We recommend using pip Python Packaging to install required libraries. Alternatively, Anaconda Python includes all the required libraries in compatible versions. Enthought Python Distribution EPD is another option.
Alternatively, Mantis executables can be downloaded at http://spectromicroscopy.com/. Executables can be used without Python installation and are available for many operating systems.
Processing your data
To carry out your analysis via PCA and clustering (see the above figure), you need to go through the following steps:
- Loading your data
- Preprocessing: alignment, normalization to optical density, removal of artifact images
- PCA (principal component analysis): orthogonalization of spectra (generation of eigenspectra), and selection of S principal components (removal of noisy eigenspectra)
- Cluster analysis: grouping of spectroscopically similar pixels together to find a representative set S of spectra (i.e., to discover uN x S)
- Spectral Maps: calculation of thickness or weighting maps tS x P from tS x P=(uN x S)-1.DN x P. This step is also known as target mapping: you obtain maps of the distribution of a set of target spectra. These steps are described in turn below.
- NNMA Analysis: Non-negative matrix analysis for effective feature extraction
- Peak IDs: once you have a set of spectra uN x S, you can either load or build a list of names and energies of functional group peaks you expect to find in the spectra (e.g., C=C aromatic bonds at 285.0 eV).
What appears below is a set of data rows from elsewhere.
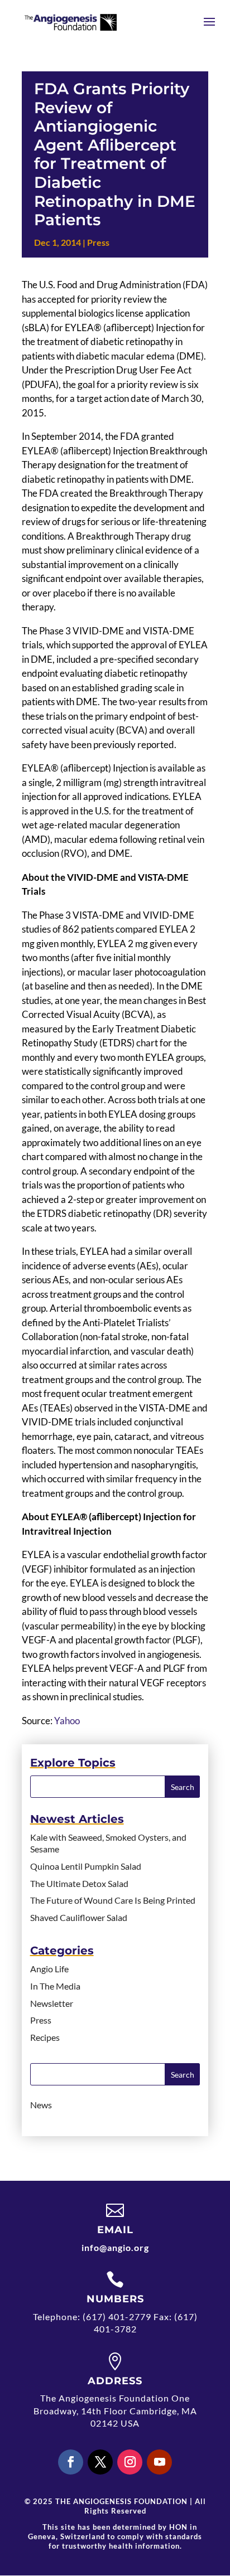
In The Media (55, 1986)
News (41, 2104)
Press (98, 242)
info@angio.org (115, 2247)
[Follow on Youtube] (159, 2462)
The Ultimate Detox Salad (79, 1883)
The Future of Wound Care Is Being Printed (112, 1900)
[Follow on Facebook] (70, 2462)
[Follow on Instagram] (129, 2462)
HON (178, 2526)
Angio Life (49, 1968)
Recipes (45, 2037)
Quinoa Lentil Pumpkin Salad (85, 1866)
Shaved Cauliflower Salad (78, 1917)
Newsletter (51, 2003)
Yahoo (67, 1720)
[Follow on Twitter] (100, 2462)
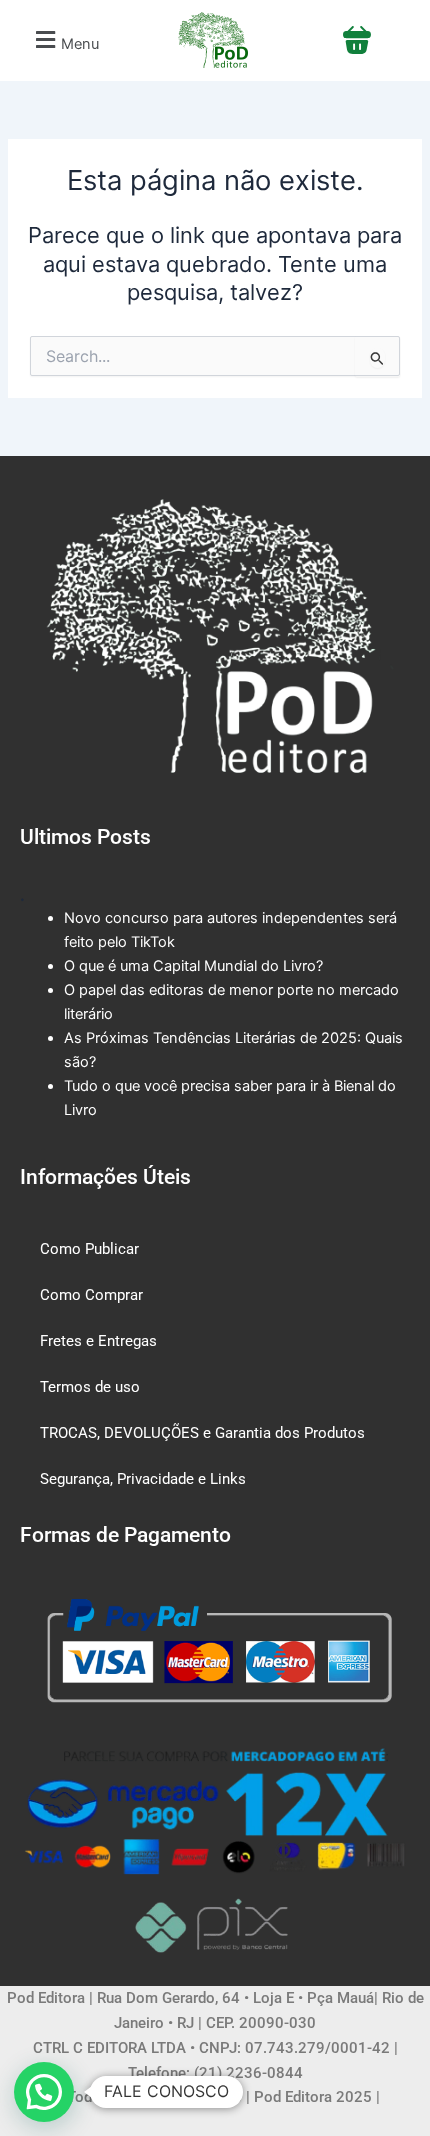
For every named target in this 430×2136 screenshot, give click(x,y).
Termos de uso (90, 1387)
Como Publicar (89, 1249)
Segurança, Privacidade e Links (143, 1479)
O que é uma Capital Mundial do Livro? (193, 966)
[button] (64, 40)
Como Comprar (91, 1295)
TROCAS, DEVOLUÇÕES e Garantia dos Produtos (202, 1433)
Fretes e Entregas (98, 1341)
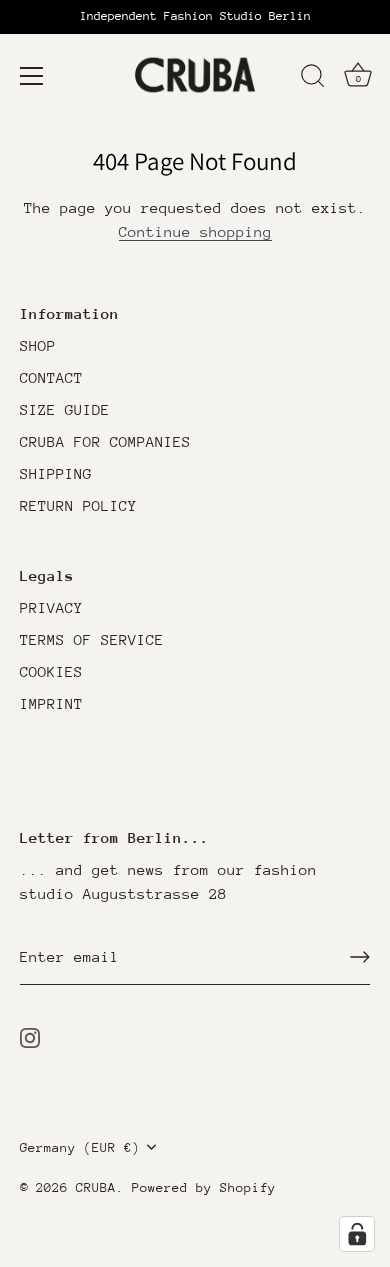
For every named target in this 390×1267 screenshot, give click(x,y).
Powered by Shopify (204, 1187)
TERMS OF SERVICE (92, 639)
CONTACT (51, 377)
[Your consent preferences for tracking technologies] (357, 1234)
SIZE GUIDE (65, 409)
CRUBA (96, 1187)
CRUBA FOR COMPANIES (105, 441)
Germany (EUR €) (80, 1147)
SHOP (38, 345)
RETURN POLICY (78, 505)
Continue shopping (195, 231)
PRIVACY (51, 607)
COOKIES (51, 671)
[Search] (313, 79)
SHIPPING (56, 473)
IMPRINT (51, 703)
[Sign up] (360, 957)
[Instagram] (30, 1036)
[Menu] (32, 76)
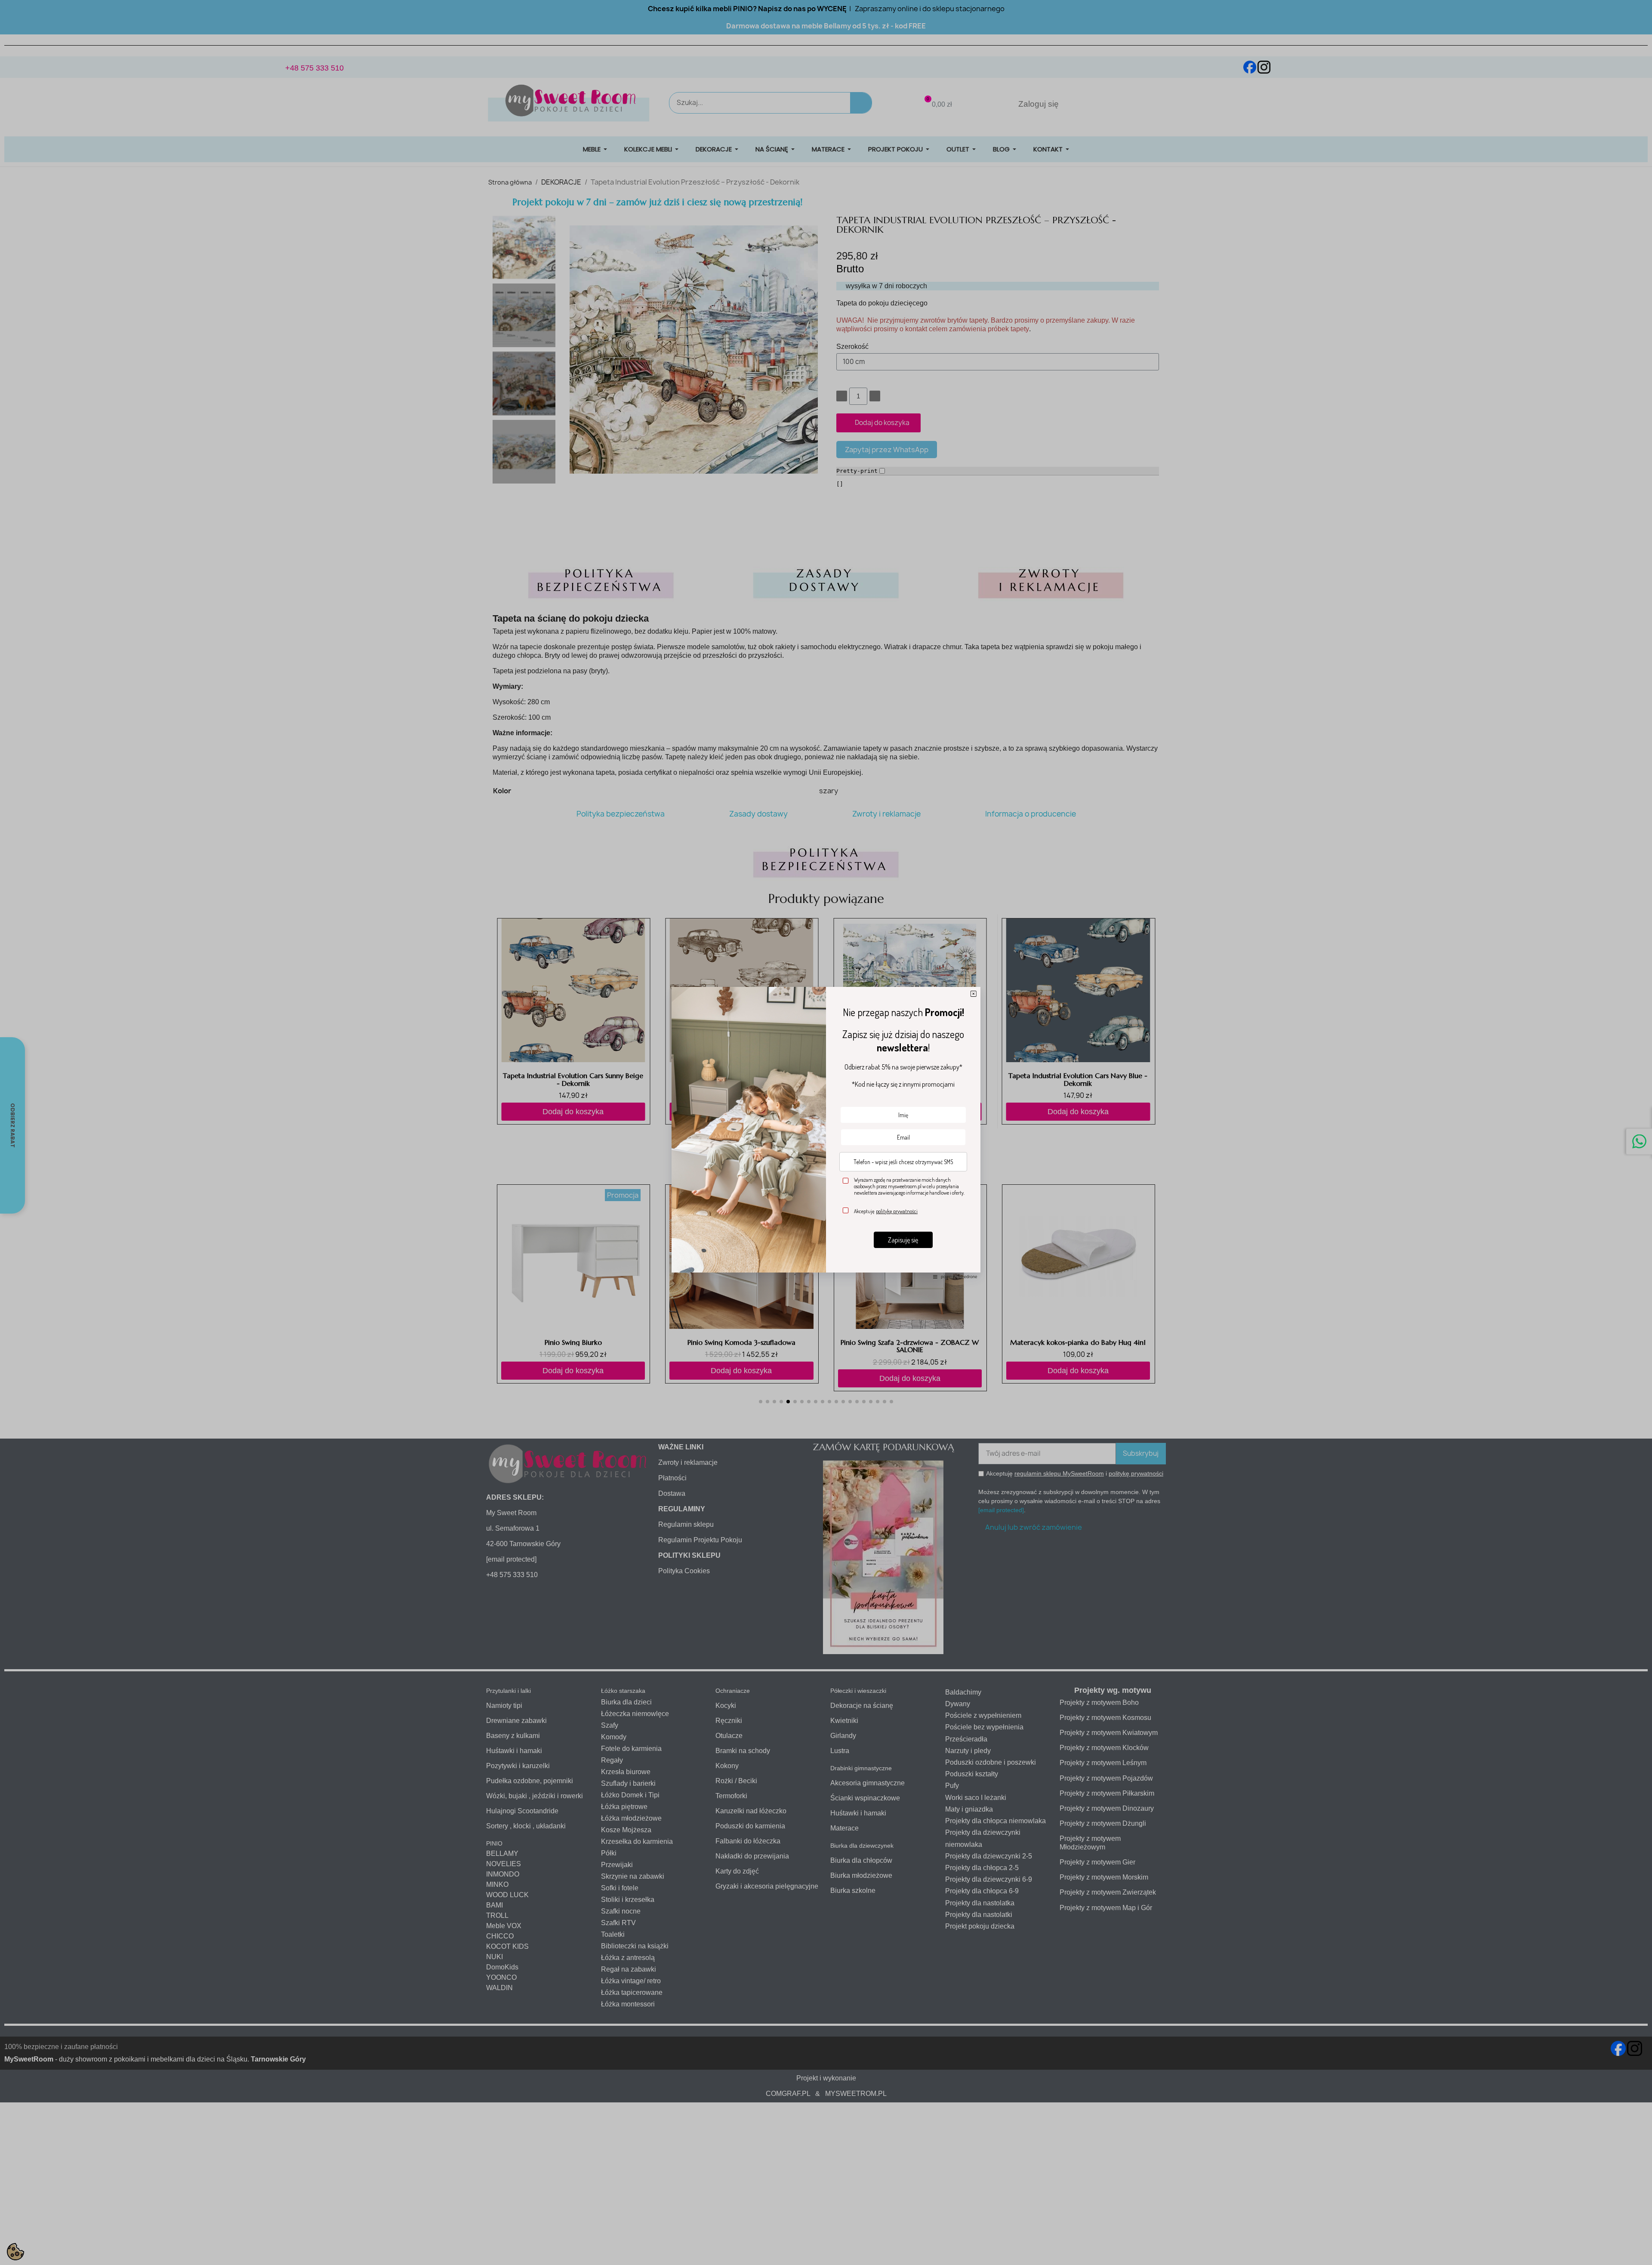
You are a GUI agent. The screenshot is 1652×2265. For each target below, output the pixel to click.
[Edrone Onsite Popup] (826, 1132)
- Peak Fitting: here you can fit a particular spectrum uN x s, for a particular component s to a set of near-edge absorption resonances and an absorption edge step.
- Tomography: compressed sensing reconstruction algorithm for 4D datasets
- Image Maps: creating image maps by comparing images at different energies
Reading your data
The first step in using Mantis is to read in a set of images over known photon energies (a stack).
Figure 1 Load Data Tab. Loaded images can be viewed using the scroll-bar and arrows on Windows and Linux; on Mac the arrows are no longer available but the same functionality can be imitated by clicking on the scroll-bar and using arrow keys on the keyboard.
To read in a pre-organized stack of files, use the read stack icon. At present, Mantis is able to read stacks in the following formats:
.h5 HDF5 files organized in the DataExchange schema developed at Argonne National Laboratory.
.hdr self-describing files (SDF) initially developed for the ALS Scanning Transmission X-Ray Microscope (STXM) at beamline 5.3.2. (used by ALS and SLS).
.stk XDR files as created by the [
stack_analyze)[http://dx.doi.org/10.1046/j.1365-2818.2000.00640.x) IDL program developed by the x-ray microscopy group at Stony Brook University.
.xrm OLE Compound single energy files. The file format was developed by Xradia.
.txrm OLE Compound files. The file format was developed by Xradia.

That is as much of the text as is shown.